I would also venture to suggest that if I were to punch a hypothetical creationist in response to some comment about the theory of evolution by natural selection that I happened to find exasperating, then I suspect that both Pope Francis and Anjem Choudary, amongst many others, would be incensed by my violent suppression of this hypothetical creationist’s expression of their religious faith.

And this, I think goes to the heart of the whole thing.

No one would try to suggest that I would be justified in punching anyone because they made a disparaging comment about my favourite TV programme. Nor would I expect much sympathy from the Pontiff, or anyone else, if I assaulted someone over a dispute about politics, philosophy or the price of cheese. And I doubt if even Anjem Choudary would object to the freedom to express an opinion about any subject other than religion.

It is only in matters of religion that these men of faith find that freedom of expression is problematic.

(Pope Francis was also reported to have suggested that anyone making an insulting comment about his mother should expect a punch. I would respectfully suggest that this is nothing other than a red herring, however. The Pope may well be deeply protective of his mother’s reputation, but I doubt if he would really punch someone for making a derogatory remark about her. It’s clearly freedom of expression when it comes to religion that he’s talking about).

Of course all this comes in the context of the attack on the office of Charlie Hebdo and what it all boils down to is men of faith claiming special privileges for faith. And incidentally indulging in a spot of victim blaming.

Their position can be boiled down to the following.

Faith is really terribly, terribly important.

Faith deserves a specially privileged position in the world.

Faith is so important, in fact, that if anyone questions, challenges or makes fun of faith then a violent response is not only justified, but even commendable.

The satirists at Charlie Hebdo regularly made fun of religion.

This was an attack on faith.

This is not acceptable.

Therefore it was perfectly all right to shoot them.

Of course, Pope Francis would reject any statement quite this stark, but he was, in effect, saying that the victims of the Charlie Hebdo attack were asking for trouble and that, to some degree, they deserved what happened to them.

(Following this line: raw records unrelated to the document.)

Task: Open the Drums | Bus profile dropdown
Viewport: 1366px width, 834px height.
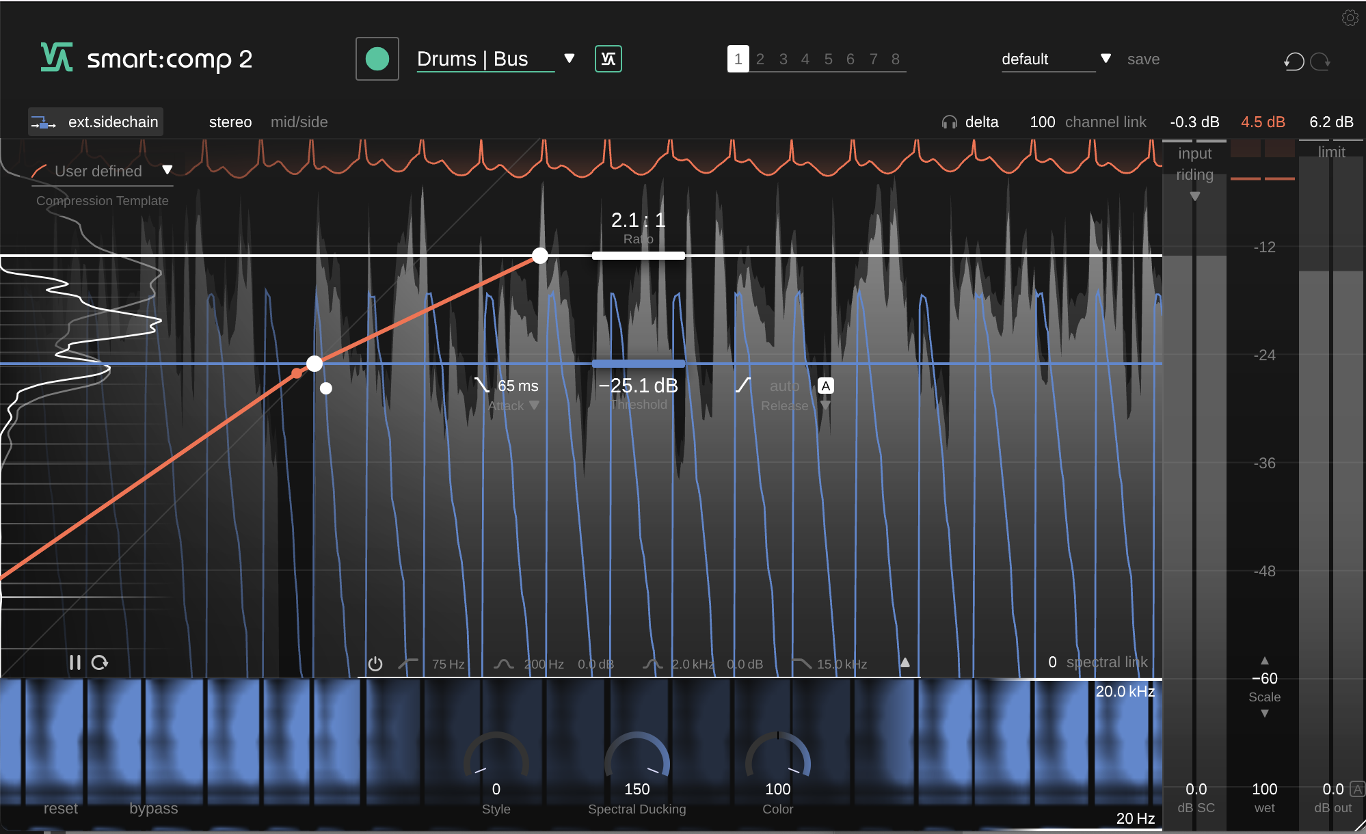Action: coord(569,59)
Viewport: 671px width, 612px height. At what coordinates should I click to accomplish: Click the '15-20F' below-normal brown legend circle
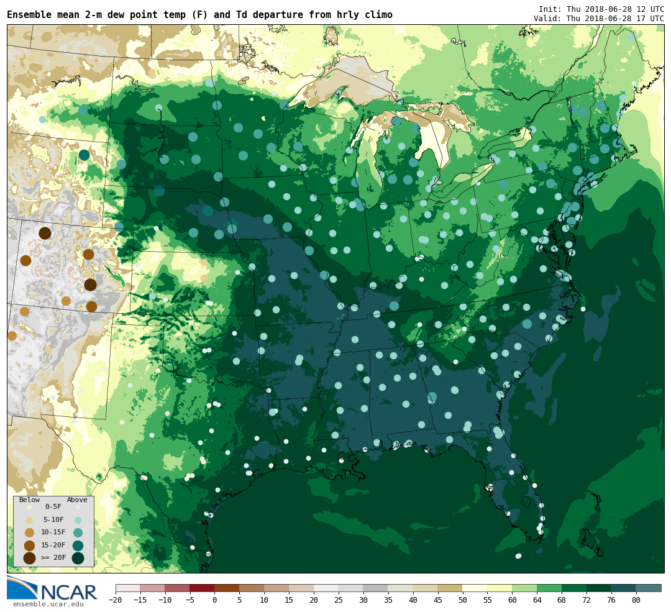tap(29, 546)
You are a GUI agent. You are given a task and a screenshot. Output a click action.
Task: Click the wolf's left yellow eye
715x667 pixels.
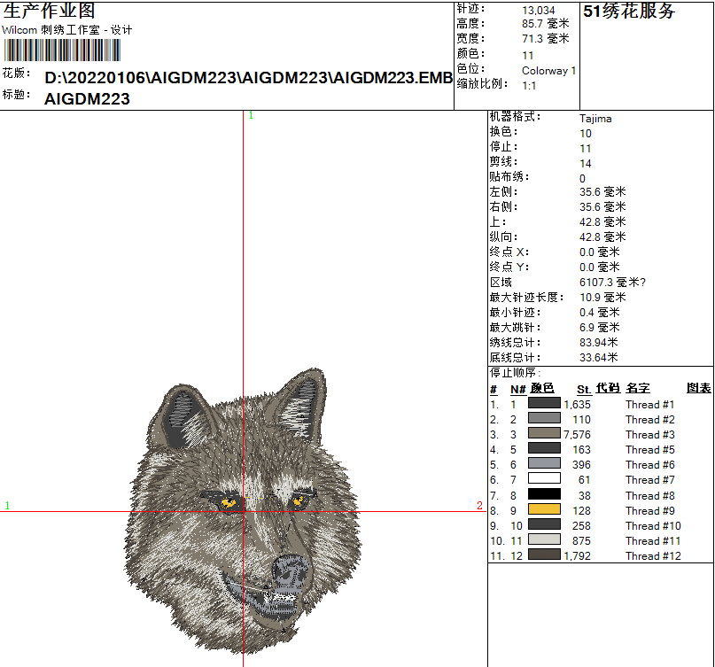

One wonders how he feels about Raif Badawi, who was sentenced to 10 years in prison and 1,000 lashes for ‘insulting Islam’. Perhaps he would feel that this sentence is excessive, but it is implicit in his position on insulting faith that some degree of violence would be justified. Perhaps a punch, rather than 1,000 lashes, but the difference is one of degree, not of principle.

As for Anjem Choudary?

Well, I don’t know, and don’t care enough to find out, whether or not he has actually condoned the murder of satirists. I respect his right to say what he wants on this or any other subject, even if he does not respect mine, but I also claim the right not to pay any attention to it.

And maybe that’s the point.

I won’t punch anyone for insulting my mother, I’ll probably just ignore them. I won’t punch someone for mocking or disagreeing with my beliefs. I might argue with them, but I won’t resort to violence. I believe in freedom of expression and the price I have to pay for that belief is that I have to put up with people saying things that I disagree with or that I find offensive.

I don’t think that price is too high to pay, but it would seem that some, notably men of faith who would doubtless claim moral and spiritual superiority over an atheist like myself, either can’t, or won’t, pay that price.